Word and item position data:
** BEGIN **

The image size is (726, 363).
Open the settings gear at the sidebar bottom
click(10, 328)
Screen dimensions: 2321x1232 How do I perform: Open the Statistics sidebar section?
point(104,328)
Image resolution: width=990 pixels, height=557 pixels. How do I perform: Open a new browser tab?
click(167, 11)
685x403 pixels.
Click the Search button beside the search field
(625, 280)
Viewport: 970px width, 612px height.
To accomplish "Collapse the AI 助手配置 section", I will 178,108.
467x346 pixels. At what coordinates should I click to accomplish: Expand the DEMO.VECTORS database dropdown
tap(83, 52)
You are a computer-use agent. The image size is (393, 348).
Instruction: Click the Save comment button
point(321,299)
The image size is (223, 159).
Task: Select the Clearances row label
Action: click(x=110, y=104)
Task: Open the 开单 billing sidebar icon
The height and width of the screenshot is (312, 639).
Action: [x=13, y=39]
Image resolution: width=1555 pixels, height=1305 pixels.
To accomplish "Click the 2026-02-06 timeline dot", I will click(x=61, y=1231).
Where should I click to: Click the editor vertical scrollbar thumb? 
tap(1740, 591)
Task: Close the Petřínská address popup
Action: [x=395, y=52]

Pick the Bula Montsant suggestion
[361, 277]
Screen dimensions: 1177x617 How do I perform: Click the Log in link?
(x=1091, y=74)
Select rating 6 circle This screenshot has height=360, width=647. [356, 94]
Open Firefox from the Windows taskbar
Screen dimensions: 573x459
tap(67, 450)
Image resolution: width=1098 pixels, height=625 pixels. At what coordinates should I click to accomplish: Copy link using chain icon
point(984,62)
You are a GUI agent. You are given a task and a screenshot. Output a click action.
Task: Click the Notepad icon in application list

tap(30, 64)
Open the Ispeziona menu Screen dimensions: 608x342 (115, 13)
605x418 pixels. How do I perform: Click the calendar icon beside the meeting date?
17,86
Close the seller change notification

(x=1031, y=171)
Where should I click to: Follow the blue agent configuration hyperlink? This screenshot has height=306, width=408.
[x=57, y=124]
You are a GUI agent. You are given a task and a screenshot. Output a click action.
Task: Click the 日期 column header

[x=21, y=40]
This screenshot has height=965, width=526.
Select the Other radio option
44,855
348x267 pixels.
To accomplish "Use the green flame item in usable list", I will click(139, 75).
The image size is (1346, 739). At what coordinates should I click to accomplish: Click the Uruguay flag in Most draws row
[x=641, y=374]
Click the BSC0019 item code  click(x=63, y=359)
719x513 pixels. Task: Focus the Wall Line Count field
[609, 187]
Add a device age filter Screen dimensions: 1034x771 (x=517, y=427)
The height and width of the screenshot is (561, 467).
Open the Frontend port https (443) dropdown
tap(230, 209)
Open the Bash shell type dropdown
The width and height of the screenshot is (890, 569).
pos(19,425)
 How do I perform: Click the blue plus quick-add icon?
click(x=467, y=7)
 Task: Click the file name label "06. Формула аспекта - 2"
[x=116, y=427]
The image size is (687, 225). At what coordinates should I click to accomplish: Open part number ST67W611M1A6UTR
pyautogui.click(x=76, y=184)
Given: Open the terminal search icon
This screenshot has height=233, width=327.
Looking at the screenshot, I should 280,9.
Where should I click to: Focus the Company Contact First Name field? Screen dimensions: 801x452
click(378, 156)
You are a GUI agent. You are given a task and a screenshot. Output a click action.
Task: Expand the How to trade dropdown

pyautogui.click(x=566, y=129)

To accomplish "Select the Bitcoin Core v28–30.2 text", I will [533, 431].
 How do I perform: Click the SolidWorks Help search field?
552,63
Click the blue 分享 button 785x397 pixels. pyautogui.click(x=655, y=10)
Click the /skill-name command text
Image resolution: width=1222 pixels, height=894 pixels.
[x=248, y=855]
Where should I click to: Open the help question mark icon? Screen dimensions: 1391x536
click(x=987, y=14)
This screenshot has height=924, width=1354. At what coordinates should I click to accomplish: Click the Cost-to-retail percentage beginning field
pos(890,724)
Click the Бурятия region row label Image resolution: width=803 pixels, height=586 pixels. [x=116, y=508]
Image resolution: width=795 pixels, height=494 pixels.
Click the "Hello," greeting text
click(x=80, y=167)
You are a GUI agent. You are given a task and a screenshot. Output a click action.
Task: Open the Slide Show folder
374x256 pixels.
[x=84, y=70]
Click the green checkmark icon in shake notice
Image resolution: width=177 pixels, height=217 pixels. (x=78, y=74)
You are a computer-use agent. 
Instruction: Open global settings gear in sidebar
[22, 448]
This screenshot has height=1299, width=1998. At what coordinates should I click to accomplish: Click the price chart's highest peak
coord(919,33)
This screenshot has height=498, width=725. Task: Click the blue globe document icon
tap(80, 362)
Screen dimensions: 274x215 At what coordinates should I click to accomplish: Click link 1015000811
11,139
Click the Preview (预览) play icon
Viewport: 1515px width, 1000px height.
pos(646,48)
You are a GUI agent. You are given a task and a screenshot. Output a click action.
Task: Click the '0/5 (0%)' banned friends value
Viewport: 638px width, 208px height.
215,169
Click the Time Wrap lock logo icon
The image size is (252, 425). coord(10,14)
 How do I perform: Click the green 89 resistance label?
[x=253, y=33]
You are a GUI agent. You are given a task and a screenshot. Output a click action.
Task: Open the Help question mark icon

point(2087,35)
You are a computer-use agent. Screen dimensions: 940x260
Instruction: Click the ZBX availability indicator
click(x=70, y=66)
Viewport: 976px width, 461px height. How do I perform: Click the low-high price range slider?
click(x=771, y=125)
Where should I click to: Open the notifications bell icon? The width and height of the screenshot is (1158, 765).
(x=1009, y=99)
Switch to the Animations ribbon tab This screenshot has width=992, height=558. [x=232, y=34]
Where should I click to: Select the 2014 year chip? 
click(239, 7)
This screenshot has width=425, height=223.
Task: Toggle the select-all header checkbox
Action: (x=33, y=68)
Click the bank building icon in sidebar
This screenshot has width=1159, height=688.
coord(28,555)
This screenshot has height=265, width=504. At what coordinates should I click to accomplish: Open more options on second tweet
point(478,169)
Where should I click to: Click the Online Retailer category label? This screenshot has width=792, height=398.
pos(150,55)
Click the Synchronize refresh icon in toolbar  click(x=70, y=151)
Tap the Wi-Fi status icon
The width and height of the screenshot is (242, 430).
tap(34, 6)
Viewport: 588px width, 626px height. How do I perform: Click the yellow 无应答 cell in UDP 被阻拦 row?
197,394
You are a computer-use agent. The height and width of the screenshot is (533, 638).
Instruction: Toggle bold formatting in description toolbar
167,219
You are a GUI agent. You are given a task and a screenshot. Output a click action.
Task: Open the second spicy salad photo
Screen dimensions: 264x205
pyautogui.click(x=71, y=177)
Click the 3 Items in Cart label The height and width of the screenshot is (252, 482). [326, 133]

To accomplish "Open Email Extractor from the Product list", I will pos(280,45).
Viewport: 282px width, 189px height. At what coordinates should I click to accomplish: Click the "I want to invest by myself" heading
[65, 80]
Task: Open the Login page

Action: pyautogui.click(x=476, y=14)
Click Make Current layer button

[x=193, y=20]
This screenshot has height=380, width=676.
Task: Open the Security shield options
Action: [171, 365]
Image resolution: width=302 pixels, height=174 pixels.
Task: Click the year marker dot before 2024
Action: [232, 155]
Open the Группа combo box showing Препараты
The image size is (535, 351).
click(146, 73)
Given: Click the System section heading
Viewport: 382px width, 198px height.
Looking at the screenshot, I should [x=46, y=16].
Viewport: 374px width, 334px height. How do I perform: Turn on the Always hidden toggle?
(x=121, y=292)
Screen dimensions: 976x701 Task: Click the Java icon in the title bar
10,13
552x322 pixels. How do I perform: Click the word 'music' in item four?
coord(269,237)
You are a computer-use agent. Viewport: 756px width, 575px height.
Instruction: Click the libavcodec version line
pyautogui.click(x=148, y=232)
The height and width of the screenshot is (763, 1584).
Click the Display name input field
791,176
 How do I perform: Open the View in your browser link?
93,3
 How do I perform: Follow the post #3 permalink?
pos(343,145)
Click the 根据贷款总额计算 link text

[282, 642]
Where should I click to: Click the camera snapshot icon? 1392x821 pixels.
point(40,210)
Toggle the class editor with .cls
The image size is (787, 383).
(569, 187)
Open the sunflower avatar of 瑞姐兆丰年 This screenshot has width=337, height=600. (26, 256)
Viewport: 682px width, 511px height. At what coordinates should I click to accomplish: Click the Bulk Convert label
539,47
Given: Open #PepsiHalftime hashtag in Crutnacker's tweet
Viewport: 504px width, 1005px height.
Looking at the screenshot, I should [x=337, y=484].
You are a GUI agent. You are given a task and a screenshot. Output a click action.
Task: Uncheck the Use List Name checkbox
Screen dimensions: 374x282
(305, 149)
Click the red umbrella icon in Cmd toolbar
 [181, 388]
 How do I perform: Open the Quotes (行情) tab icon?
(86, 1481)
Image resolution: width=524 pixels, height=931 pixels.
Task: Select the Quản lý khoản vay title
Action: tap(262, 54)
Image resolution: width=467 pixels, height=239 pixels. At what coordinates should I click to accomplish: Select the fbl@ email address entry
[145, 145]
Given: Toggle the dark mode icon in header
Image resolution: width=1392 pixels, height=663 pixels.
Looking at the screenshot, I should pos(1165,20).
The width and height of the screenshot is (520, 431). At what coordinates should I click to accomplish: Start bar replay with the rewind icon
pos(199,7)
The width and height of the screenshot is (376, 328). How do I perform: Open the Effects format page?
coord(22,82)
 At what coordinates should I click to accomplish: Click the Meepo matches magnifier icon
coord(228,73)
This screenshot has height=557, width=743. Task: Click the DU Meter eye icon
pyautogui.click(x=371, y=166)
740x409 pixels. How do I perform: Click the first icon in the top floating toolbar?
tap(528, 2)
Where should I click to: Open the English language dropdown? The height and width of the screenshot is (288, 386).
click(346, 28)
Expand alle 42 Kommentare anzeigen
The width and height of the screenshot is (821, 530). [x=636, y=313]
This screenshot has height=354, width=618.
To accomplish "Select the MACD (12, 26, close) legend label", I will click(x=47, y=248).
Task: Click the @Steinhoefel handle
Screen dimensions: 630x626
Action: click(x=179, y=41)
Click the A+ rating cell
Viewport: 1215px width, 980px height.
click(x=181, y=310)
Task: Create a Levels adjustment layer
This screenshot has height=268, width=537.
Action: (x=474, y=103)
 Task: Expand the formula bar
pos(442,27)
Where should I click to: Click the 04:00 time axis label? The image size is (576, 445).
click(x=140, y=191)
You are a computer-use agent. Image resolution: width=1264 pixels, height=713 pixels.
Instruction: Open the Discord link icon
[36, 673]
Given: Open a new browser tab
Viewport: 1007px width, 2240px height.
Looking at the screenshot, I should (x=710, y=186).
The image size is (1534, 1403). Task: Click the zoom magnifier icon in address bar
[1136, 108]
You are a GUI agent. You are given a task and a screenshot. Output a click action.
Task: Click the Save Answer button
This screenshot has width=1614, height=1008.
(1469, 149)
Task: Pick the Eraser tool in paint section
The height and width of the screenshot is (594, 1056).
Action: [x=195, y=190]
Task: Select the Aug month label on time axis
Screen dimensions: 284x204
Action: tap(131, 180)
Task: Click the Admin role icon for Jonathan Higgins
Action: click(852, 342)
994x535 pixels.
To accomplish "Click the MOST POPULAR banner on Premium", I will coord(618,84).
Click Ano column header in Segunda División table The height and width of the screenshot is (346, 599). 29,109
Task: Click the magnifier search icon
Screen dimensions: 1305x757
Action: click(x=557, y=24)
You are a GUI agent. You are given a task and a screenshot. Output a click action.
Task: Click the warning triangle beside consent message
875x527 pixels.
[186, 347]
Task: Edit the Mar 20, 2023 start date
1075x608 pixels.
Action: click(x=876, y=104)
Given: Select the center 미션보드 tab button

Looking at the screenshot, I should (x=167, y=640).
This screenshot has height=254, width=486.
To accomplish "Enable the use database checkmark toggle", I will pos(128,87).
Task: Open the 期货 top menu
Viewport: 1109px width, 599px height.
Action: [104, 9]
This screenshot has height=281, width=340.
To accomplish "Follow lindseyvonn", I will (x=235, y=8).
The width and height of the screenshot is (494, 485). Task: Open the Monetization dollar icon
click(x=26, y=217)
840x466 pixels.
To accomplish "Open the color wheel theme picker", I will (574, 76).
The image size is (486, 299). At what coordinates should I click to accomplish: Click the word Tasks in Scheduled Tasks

** END **

Repeat the lines of the records starting at the line that contains "Screen dimensions: 2321x1232" and ending at the line that contains "[x=21, y=40]", both included, copying each one word for word.

Screen dimensions: 2321x1232 How do I perform: Open the Statistics sidebar section?
point(104,328)
Image resolution: width=990 pixels, height=557 pixels. How do I perform: Open a new browser tab?
click(167, 11)
685x403 pixels.
Click the Search button beside the search field
(625, 280)
Viewport: 970px width, 612px height.
To accomplish "Collapse the AI 助手配置 section", I will 178,108.
467x346 pixels. At what coordinates should I click to accomplish: Expand the DEMO.VECTORS database dropdown
tap(83, 52)
You are a computer-use agent. The image size is (393, 348).
Instruction: Click the Save comment button
point(321,299)
The image size is (223, 159).
Task: Select the Clearances row label
Action: click(x=110, y=104)
Task: Open the 开单 billing sidebar icon
The height and width of the screenshot is (312, 639).
Action: [x=13, y=39]
Image resolution: width=1555 pixels, height=1305 pixels.
To accomplish "Click the 2026-02-06 timeline dot", I will click(x=61, y=1231).
Where should I click to: Click the editor vertical scrollbar thumb? 
tap(1740, 591)
Task: Close the Petřínská address popup
Action: [x=395, y=52]

Pick the Bula Montsant suggestion
[361, 277]
Screen dimensions: 1177x617 How do I perform: Click the Log in link?
(x=1091, y=74)
Select rating 6 circle This screenshot has height=360, width=647. [356, 94]
Open Firefox from the Windows taskbar
Screen dimensions: 573x459
tap(67, 450)
Image resolution: width=1098 pixels, height=625 pixels. At what coordinates should I click to accomplish: Copy link using chain icon
point(984,62)
You are a GUI agent. You are given a task and a screenshot. Output a click action.
Task: Click the Notepad icon in application list

tap(30, 64)
Open the Ispeziona menu Screen dimensions: 608x342 (115, 13)
605x418 pixels. How do I perform: Click the calendar icon beside the meeting date?
17,86
Close the seller change notification

(x=1031, y=171)
Where should I click to: Follow the blue agent configuration hyperlink? This screenshot has height=306, width=408.
[x=57, y=124]
You are a GUI agent. You are given a task and a screenshot. Output a click action.
Task: Click the 日期 column header

[x=21, y=40]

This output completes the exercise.